However, that’s part of it’s charm.
We successfully navigated the country roads, locating Back in Thyme Gardens in about half an hour, driving from Joplin. I’m so glad that we decided to follow curiosity and check it out. Truthfully, my mom had me at the word “garden”. It’s so much more than that though.
Creating Back in Thyme Gardens & Culinary Center
Owners John and Brenda Coleman created the gardens four years ago, in an empty field across the road from their home. It could properly be called a hobby farm. However, I know from working in my own backyard garden that this hobby requires a great deal of work and maintenance.
A hobby farm is defined as a small farm operated for pleasure or for supplemental income, rather than being a source of primary income.
I don’t know if this is true for John and Brenda. It’s evident that Back in Thyme thrives under their continual care and they do take pleasure in their gardens. This place is truly a work of art and a labor of love, with emphasis on the labor part.
Back in Thyme Gardens & Culinary Center is open Thursday through Saturday, from spring until early summer. Along with the gardens to wander through, there are nursery plants for sale, a retail center and a delightful assortment of friendly animals. While there are items for sale, it does not cost anything to explore this magical place. Guests are encouraged to ask questions, smell the flowers and nibble on the edible plants.
The Inhabitants of Back in Thyme Gardens
Mom and I arrived at the gardens just as they opened for the day. I laughed as soon as we stepped out of the car. Gracie the dog greeted us, along with the cutest trio of animals I’ve ever seen. Two pot belly pigs grunted a welcome to us as they crowded eagerly against the fence.
Of course I had to get closer. What made me laugh, however, was their sidekick friend tagging along. She’s a turkey! These three stayed side by side in their enclosure, obviously best buds.
As we entered the gardens, the trio trotted across their pen to meet us on the interior side. I couldn’t resist. I scratched their snouts, which the pigs seemed to enjoy, and petted the turkey.

SOURCE MATERIAL:
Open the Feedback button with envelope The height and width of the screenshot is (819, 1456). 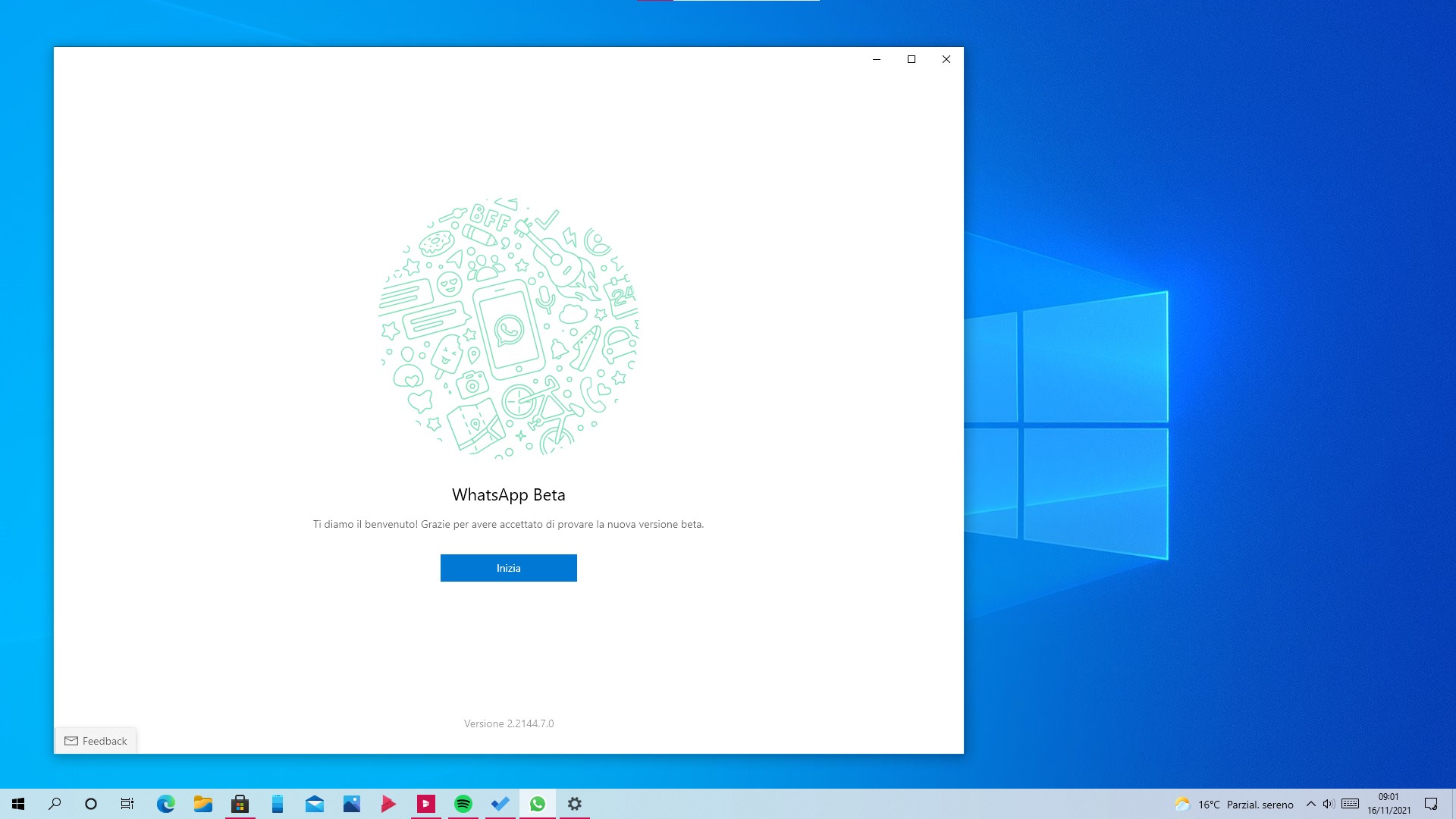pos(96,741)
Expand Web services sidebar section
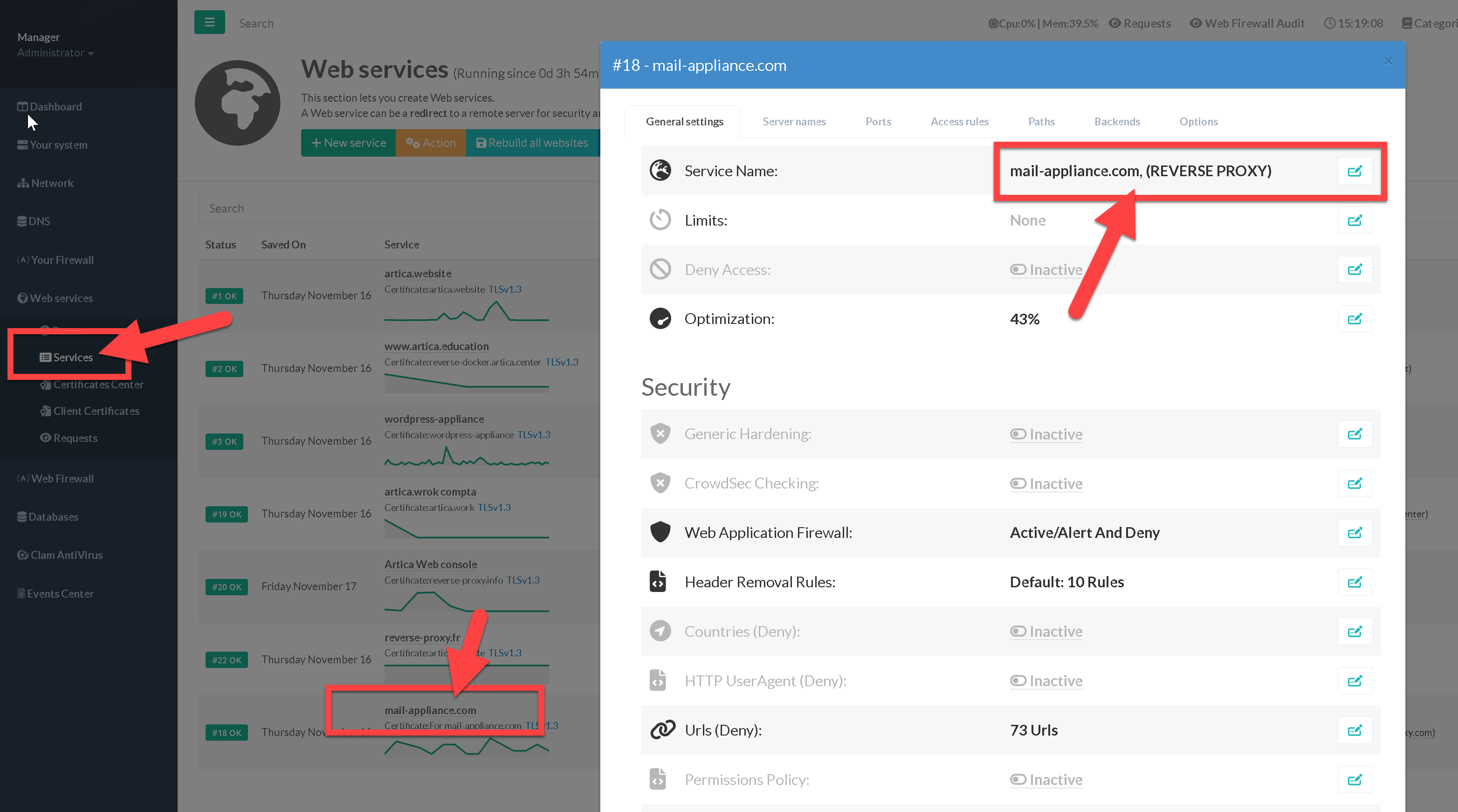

REQUIRED TASK: Pick up the account of the visit to Back in Thyme Gardens after its last sentence and keep writing it in the same voice.

RESPONSE:
It was equally fun to visit the chicken enclosure and watch all the chicks come running! These well cared for animals appear to enjoy human interaction. The ducks waddled over to check us out as well and preen a bit. The back of the gardens contains bee hives. We stayed clear of those, so as not to disturb them.
Exploring Back in Thyme Gardens
I love that one can stand in any spot and see most of the gardens, and yet there are many paths to wander down and alcoves to explore.
We took our time walking down each pathway.
Colorful flowers spill over huge metal tubs. Herbs share space with veggies and fruits. It was fun to identify each plant we found, or failing to come up with a name, look at the little signs. I like that the gardens are a mix of many plants. It’s how I garden, with a certain amount of riotous chaos. It makes for an interesting and beautiful space.
We spied an Alice in Wonderland themed garden. And alcoves both large and small intrigued us with statues, plants and repurposed items.
Wandering the gardens, I felt inspired. I took mental notes of ideas I could incorporate into my own backyard paradise. For example, an old brass headboard painted green serves as a decoration in the garden, as does a vintage metal settee bench. I love using repurposed metal in my garden. I’ll be watching for a headboard at a flea market or yard sale to “plant” in my backyard.
As we left the front gardens, we entered into the nursery section, where low wooden tables held containers of herbs and flowers for sale.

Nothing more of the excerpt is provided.